Directions
In the records, find each line where "blue" occurs, and copy it.

(Stored data)
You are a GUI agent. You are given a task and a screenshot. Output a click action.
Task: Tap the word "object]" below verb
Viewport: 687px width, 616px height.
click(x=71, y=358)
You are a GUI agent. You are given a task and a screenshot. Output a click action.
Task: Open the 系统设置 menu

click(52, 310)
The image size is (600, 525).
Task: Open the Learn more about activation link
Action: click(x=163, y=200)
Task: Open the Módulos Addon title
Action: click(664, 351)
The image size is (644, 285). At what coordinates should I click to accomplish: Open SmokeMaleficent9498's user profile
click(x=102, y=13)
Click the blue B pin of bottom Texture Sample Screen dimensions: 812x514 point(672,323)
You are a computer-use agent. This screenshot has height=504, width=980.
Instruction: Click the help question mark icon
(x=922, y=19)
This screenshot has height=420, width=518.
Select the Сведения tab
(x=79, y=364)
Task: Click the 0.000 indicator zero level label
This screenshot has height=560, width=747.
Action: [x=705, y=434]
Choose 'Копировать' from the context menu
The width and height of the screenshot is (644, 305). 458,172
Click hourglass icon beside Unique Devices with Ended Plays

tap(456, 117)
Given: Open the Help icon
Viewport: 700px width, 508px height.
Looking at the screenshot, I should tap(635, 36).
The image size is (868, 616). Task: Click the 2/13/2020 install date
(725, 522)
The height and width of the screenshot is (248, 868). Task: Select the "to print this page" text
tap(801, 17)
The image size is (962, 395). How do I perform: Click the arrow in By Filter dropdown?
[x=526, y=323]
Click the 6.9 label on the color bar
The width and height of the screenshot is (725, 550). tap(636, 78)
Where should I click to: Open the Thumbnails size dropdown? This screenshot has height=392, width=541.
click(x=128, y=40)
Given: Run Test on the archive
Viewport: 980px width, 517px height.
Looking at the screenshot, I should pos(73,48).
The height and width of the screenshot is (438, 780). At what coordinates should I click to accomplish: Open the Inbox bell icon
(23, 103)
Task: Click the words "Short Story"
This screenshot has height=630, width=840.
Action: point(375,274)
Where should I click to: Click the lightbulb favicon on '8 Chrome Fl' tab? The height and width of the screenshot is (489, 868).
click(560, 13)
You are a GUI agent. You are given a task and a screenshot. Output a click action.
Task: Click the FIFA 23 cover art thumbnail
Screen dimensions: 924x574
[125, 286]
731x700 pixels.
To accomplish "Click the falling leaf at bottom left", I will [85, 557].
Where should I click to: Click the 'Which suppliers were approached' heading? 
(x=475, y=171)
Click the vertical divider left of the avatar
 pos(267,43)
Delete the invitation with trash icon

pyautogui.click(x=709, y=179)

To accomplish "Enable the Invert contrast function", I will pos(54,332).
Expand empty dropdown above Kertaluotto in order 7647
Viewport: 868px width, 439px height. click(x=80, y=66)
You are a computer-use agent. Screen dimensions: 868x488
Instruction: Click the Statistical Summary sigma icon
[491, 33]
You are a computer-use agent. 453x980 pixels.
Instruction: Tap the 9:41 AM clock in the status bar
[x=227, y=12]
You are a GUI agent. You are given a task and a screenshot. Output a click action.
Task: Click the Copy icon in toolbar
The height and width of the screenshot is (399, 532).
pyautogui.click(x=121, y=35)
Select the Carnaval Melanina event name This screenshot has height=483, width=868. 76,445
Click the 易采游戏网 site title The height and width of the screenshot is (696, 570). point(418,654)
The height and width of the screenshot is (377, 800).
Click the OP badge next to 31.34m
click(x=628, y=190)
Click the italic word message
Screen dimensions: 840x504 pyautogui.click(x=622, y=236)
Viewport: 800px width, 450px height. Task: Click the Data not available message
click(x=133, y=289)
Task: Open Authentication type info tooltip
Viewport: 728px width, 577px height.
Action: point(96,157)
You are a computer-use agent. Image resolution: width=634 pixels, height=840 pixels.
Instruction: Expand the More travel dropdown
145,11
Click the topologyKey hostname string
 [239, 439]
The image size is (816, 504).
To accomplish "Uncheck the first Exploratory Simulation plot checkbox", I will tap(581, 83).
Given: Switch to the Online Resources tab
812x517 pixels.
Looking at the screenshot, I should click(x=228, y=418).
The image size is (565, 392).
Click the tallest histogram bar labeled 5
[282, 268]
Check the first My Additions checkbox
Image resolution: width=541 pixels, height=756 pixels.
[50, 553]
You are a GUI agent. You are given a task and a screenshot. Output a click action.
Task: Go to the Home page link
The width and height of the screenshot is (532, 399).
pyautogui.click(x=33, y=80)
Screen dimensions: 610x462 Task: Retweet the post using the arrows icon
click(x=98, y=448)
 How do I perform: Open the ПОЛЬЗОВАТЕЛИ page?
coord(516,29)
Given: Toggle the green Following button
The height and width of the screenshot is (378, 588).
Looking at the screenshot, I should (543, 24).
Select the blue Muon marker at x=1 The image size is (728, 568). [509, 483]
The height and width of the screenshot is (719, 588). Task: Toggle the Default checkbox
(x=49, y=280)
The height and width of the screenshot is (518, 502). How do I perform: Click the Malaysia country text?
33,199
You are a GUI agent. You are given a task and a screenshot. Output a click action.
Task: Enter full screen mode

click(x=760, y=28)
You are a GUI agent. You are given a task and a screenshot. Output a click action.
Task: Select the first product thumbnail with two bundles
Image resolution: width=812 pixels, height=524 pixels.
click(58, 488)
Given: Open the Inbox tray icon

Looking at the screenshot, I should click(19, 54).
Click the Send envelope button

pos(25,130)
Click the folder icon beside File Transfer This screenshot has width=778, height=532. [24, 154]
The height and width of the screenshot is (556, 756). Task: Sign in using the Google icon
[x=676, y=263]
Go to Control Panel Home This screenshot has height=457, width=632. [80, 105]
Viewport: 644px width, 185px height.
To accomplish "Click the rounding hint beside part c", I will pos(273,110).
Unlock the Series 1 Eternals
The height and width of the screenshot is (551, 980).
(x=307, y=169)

Exercise solution
Click the blue B pin of bottom Texture Sample Screen dimensions: 812x514 point(672,323)
Select the blue Muon marker at x=1 The image size is (728, 568). [509, 483]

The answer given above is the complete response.